Excerpt from a dataset:
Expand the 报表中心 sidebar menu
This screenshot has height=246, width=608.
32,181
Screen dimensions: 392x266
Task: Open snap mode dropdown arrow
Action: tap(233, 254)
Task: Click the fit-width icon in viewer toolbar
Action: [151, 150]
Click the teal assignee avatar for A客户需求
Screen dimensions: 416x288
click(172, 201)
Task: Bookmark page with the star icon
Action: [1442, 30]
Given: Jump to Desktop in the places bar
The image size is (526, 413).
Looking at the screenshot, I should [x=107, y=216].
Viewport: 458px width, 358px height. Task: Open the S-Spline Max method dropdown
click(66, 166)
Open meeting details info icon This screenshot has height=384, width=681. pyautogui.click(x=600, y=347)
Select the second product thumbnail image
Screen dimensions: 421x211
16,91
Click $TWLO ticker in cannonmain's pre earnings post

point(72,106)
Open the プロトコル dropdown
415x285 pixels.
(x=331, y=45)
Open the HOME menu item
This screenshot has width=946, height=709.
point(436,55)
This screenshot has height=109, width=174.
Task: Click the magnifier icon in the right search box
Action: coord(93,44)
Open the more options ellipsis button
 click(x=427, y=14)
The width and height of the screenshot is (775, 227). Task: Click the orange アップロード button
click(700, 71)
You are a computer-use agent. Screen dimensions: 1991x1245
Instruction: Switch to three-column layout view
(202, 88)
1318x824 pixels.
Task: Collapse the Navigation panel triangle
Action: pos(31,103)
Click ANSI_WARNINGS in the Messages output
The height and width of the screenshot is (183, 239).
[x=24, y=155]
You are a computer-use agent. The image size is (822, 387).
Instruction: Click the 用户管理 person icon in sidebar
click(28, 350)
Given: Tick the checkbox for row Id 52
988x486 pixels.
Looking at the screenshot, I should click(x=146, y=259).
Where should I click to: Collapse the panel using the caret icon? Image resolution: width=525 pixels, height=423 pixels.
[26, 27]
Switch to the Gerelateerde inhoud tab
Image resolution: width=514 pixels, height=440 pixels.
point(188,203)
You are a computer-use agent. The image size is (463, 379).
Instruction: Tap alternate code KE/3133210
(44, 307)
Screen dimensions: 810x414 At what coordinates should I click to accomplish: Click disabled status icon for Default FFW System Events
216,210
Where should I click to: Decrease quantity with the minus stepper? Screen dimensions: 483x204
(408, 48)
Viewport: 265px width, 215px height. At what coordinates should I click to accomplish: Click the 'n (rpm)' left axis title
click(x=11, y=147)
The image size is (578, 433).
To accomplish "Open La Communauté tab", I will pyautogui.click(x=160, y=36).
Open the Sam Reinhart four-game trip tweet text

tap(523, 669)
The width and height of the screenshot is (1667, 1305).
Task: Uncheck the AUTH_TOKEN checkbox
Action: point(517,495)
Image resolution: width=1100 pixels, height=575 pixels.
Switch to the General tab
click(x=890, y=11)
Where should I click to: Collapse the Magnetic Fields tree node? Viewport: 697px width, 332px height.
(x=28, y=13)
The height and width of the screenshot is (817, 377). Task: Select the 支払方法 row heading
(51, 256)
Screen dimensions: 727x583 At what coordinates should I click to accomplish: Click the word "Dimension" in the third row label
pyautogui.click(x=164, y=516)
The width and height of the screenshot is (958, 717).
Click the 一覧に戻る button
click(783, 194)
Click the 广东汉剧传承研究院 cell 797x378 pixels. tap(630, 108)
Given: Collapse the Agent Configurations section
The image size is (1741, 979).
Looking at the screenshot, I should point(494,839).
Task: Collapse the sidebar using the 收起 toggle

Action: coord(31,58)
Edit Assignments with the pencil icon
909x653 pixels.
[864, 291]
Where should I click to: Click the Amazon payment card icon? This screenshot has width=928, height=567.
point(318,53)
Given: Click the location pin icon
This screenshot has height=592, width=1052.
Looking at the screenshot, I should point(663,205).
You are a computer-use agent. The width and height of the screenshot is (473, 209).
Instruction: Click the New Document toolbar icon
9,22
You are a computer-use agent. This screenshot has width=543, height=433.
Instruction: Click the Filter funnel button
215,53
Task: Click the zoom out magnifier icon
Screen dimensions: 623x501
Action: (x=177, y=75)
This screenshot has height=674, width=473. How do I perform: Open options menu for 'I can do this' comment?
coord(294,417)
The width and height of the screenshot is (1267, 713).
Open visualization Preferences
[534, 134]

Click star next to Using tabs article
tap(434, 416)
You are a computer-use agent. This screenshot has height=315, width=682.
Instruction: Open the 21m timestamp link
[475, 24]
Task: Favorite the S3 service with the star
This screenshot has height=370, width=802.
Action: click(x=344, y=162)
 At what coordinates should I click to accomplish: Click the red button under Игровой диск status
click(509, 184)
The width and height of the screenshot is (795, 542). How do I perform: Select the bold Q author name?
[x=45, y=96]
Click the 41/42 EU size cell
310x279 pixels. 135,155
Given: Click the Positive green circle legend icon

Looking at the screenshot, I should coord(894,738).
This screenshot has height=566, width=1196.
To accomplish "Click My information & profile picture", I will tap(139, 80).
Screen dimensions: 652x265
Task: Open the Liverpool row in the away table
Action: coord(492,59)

Requirements:
Copy every row above word for word, keeping each line unchanged.

Full answer:
Expand the 报表中心 sidebar menu
This screenshot has height=246, width=608.
32,181
Screen dimensions: 392x266
Task: Open snap mode dropdown arrow
Action: tap(233, 254)
Task: Click the fit-width icon in viewer toolbar
Action: [151, 150]
Click the teal assignee avatar for A客户需求
Screen dimensions: 416x288
click(172, 201)
Task: Bookmark page with the star icon
Action: [1442, 30]
Given: Jump to Desktop in the places bar
The image size is (526, 413).
Looking at the screenshot, I should [x=107, y=216].
Viewport: 458px width, 358px height. Task: Open the S-Spline Max method dropdown
click(66, 166)
Open meeting details info icon This screenshot has height=384, width=681. pyautogui.click(x=600, y=347)
Select the second product thumbnail image
Screen dimensions: 421x211
16,91
Click $TWLO ticker in cannonmain's pre earnings post

point(72,106)
Open the プロトコル dropdown
415x285 pixels.
(x=331, y=45)
Open the HOME menu item
This screenshot has width=946, height=709.
point(436,55)
This screenshot has height=109, width=174.
Task: Click the magnifier icon in the right search box
Action: coord(93,44)
Open the more options ellipsis button
 click(x=427, y=14)
The width and height of the screenshot is (775, 227). Task: Click the orange アップロード button
click(700, 71)
You are a computer-use agent. Screen dimensions: 1991x1245
Instruction: Switch to three-column layout view
(202, 88)
1318x824 pixels.
Task: Collapse the Navigation panel triangle
Action: pos(31,103)
Click ANSI_WARNINGS in the Messages output
The height and width of the screenshot is (183, 239).
[x=24, y=155]
You are a computer-use agent. The image size is (822, 387).
Instruction: Click the 用户管理 person icon in sidebar
click(28, 350)
Given: Tick the checkbox for row Id 52
988x486 pixels.
Looking at the screenshot, I should click(x=146, y=259).
Where should I click to: Collapse the panel using the caret icon? Image resolution: width=525 pixels, height=423 pixels.
[26, 27]
Switch to the Gerelateerde inhoud tab
Image resolution: width=514 pixels, height=440 pixels.
point(188,203)
You are a computer-use agent. The image size is (463, 379).
Instruction: Tap alternate code KE/3133210
(44, 307)
Screen dimensions: 810x414 At what coordinates should I click to accomplish: Click disabled status icon for Default FFW System Events
216,210
Where should I click to: Decrease quantity with the minus stepper? Screen dimensions: 483x204
(408, 48)
Viewport: 265px width, 215px height. At what coordinates should I click to accomplish: Click the 'n (rpm)' left axis title
click(x=11, y=147)
The image size is (578, 433).
To accomplish "Open La Communauté tab", I will pyautogui.click(x=160, y=36).
Open the Sam Reinhart four-game trip tweet text

tap(523, 669)
The width and height of the screenshot is (1667, 1305).
Task: Uncheck the AUTH_TOKEN checkbox
Action: point(517,495)
Image resolution: width=1100 pixels, height=575 pixels.
Switch to the General tab
click(x=890, y=11)
Where should I click to: Collapse the Magnetic Fields tree node? Viewport: 697px width, 332px height.
(x=28, y=13)
The height and width of the screenshot is (817, 377). Task: Select the 支払方法 row heading
(51, 256)
Screen dimensions: 727x583 At what coordinates should I click to accomplish: Click the word "Dimension" in the third row label
pyautogui.click(x=164, y=516)
The width and height of the screenshot is (958, 717).
Click the 一覧に戻る button
click(783, 194)
Click the 广东汉剧传承研究院 cell 797x378 pixels. tap(630, 108)
Given: Collapse the Agent Configurations section
The image size is (1741, 979).
Looking at the screenshot, I should point(494,839).
Task: Collapse the sidebar using the 收起 toggle

Action: coord(31,58)
Edit Assignments with the pencil icon
909x653 pixels.
[864, 291]
Where should I click to: Click the Amazon payment card icon? This screenshot has width=928, height=567.
point(318,53)
Given: Click the location pin icon
This screenshot has height=592, width=1052.
Looking at the screenshot, I should point(663,205).
You are a computer-use agent. The width and height of the screenshot is (473, 209).
Instruction: Click the New Document toolbar icon
9,22
You are a computer-use agent. This screenshot has width=543, height=433.
Instruction: Click the Filter funnel button
215,53
Task: Click the zoom out magnifier icon
Screen dimensions: 623x501
Action: (x=177, y=75)
This screenshot has height=674, width=473. How do I perform: Open options menu for 'I can do this' comment?
coord(294,417)
The width and height of the screenshot is (1267, 713).
Open visualization Preferences
[534, 134]

Click star next to Using tabs article
tap(434, 416)
You are a computer-use agent. This screenshot has height=315, width=682.
Instruction: Open the 21m timestamp link
[475, 24]
Task: Favorite the S3 service with the star
This screenshot has height=370, width=802.
Action: click(x=344, y=162)
 At what coordinates should I click to accomplish: Click the red button under Игровой диск status
click(509, 184)
The width and height of the screenshot is (795, 542). How do I perform: Select the bold Q author name?
[x=45, y=96]
Click the 41/42 EU size cell
310x279 pixels. 135,155
Given: Click the Positive green circle legend icon

Looking at the screenshot, I should coord(894,738).
This screenshot has height=566, width=1196.
To accomplish "Click My information & profile picture", I will tap(139, 80).
Screen dimensions: 652x265
Task: Open the Liverpool row in the away table
Action: coord(492,59)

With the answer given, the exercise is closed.